La novità assoluta dell’universo d’oltre oceano arriva però con la prima esecuzione italiana del concerto per viola e orchestra di Jennifer Higdon. Gli amanti del Novecento rimarranno forse delusi: la creatura della Higdon si muove cauta sotto il profilo della sperimentazione e si concentra invero sull’involo melodico che esaspera la cantabilità della viola e permette di conoscerla da angolazioni differenti. Ciò arride certamente al successo di Nils Mönkemeyer, violista tedesco ben inseritosi nell’ambiente atmosferico immaginato dalla Higdon e tratteggiato da Pretto. Appassionato nel porgere le frasi e nell’animare i giochi di colore di cui è pregna la composizione, dopo i meritatissimi riconoscimenti Mönkemeyer si congeda col Preludio dalla Suite n. 2 per violoncello di Bach.

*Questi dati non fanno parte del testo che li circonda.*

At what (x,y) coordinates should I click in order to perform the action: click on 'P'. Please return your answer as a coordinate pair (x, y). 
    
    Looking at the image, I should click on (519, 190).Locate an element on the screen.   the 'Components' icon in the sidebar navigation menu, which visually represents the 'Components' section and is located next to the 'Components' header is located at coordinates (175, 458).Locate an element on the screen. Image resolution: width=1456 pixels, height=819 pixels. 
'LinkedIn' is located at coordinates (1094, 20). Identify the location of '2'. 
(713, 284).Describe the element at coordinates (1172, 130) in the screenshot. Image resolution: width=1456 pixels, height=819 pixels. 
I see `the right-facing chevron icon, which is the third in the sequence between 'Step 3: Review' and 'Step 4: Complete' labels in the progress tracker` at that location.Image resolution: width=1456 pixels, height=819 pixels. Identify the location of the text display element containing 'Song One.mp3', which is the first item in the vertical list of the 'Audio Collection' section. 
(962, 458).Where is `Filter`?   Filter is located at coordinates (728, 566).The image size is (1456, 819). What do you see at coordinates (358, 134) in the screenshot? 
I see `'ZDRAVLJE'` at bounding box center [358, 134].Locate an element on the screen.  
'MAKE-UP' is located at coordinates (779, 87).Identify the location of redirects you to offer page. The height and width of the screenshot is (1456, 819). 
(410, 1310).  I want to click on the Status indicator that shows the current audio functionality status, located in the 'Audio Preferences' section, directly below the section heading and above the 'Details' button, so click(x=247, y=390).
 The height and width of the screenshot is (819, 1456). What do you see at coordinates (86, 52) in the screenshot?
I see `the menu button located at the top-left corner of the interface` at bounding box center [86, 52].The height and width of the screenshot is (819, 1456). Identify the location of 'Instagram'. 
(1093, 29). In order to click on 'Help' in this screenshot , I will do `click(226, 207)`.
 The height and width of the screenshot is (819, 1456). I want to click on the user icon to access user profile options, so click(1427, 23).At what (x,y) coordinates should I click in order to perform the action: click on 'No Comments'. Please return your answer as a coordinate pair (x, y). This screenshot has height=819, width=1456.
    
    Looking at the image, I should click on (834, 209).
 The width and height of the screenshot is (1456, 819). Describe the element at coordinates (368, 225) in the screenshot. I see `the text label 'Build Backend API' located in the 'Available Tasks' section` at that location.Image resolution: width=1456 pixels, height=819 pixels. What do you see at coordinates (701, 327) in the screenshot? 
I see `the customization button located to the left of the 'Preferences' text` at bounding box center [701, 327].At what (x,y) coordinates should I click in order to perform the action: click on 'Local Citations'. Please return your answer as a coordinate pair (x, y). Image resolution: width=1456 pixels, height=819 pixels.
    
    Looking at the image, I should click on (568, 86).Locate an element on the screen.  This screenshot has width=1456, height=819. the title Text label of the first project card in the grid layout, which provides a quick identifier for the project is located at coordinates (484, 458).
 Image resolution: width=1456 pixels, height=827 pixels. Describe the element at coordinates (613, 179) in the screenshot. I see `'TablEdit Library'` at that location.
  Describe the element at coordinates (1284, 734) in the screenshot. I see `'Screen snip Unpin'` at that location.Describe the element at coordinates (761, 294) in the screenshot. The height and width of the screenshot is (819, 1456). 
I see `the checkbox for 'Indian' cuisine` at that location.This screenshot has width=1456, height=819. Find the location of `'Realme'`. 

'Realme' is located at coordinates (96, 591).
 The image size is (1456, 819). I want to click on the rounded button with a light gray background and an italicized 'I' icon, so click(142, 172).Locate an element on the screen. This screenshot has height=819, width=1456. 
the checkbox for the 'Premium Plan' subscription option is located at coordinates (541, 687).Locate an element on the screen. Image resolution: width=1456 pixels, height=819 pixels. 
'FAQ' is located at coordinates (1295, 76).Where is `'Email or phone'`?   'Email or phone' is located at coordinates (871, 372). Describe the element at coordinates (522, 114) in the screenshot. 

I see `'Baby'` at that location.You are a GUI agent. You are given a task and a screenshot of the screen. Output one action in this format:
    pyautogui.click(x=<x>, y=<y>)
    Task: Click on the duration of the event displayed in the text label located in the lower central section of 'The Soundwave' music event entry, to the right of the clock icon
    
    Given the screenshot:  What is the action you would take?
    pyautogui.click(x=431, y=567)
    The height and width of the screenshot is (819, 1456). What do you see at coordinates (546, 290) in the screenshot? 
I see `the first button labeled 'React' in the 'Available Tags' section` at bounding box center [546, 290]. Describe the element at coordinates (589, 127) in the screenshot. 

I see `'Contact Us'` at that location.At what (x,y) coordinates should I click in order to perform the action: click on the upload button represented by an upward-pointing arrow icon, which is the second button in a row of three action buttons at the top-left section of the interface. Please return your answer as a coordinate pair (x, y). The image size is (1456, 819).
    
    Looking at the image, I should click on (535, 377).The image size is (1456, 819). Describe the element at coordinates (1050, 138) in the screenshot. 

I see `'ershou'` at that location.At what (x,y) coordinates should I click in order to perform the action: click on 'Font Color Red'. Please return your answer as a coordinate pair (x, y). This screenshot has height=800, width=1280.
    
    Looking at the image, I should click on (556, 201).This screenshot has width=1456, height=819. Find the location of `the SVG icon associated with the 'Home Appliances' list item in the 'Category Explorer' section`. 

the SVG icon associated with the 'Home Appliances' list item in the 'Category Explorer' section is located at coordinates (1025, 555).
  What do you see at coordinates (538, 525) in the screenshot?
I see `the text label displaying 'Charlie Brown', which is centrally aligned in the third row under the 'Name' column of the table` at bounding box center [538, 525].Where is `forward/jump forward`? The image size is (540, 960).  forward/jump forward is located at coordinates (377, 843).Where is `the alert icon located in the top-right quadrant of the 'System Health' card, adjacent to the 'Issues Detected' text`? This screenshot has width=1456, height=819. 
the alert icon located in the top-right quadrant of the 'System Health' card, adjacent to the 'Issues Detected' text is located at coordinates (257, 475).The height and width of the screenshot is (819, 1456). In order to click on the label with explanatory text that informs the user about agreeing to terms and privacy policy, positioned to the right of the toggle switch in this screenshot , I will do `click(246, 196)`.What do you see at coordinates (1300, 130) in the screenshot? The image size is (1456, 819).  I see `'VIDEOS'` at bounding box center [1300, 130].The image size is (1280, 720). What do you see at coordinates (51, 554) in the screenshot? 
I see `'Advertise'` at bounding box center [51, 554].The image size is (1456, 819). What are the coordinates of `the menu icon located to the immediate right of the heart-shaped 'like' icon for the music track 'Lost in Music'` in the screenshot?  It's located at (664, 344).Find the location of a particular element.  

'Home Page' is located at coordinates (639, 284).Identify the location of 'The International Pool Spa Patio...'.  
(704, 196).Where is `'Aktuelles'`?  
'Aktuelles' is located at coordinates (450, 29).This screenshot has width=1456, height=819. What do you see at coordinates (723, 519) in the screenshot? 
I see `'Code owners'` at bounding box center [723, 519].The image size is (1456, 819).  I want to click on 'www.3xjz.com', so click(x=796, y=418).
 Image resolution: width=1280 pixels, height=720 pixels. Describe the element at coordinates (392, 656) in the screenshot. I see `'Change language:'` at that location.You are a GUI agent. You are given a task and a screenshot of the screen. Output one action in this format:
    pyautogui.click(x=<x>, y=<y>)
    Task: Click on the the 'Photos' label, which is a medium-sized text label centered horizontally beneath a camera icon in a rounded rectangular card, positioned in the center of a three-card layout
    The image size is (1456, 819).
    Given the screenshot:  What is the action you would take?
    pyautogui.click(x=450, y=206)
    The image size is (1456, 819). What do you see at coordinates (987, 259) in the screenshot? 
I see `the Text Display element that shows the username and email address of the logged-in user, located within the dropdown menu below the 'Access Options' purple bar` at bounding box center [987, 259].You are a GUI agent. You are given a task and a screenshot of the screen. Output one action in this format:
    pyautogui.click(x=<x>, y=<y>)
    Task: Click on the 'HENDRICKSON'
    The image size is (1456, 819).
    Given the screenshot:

Tocca infine alla Sinfonia n.9 di Dvořák, elettrizzante banco di prova per i grintosi complessi dell’Orchestra Filarmonica di Torino che, almeno rispetto a quanto non si faccia con le altre due orchestre “di casa”, spiace seguire meno durante il corso dell’anno. Dell’OFT Giampaolo Pretto è direttore musicale e l’affiatamento con gli strumentisti emerge in ogni momento della concertazione: la lettura del primo flauto dell’OSN Rai è a tratti impetuosa, ma è un’impetuosità che non si traduce esclusivamente nello sfogo sonoro bensì trova la sua naturale corrispondenza innanzitutto nel temperamento dell’Allegro molto dal primo movimento, dove i trapassi emotivi dei ricchissimi episodi, sovrastati dalle icastiche sortite del corno, si susseguono in un flusso di rinnovata eccitazione. Dopo Barber, il candore dell’oasi lirica del Largo successivo non è certo una sorpresa: il tessuto ritmico sembra ora allentarsi, con pause assai drammatiche verso la fine, per concedere più filo, soprattutto ai flauti, con cui ricamare questo idillico panorama. Elegantissima è quindi la resa dello Scherzo, per la varietà ritmica, coloristica e la brillante inventiva melodica dell’etnomusicologo ben pronunciate in tutta la loro raffinata bellezza. Più veemente l’Allegro con fuoco conclusivo, messo a rischio invero dall’equilibrio tra gli ottoni e il resto delle sezioni che si porta talvolta al limite dell’instabilità e l’assieme di corni, trombe e tromboni rischia addirittura di risultare assordante. Non viene meno però l’esaltazione emotiva che nasce nel passaggio da un periodo all’altro del movimento, nella continuità del discorso direttoriale che avanza a mezzo di soluzioni dinamiche e agogiche coinvolgenti e, alla fine, la sala s’infiamma.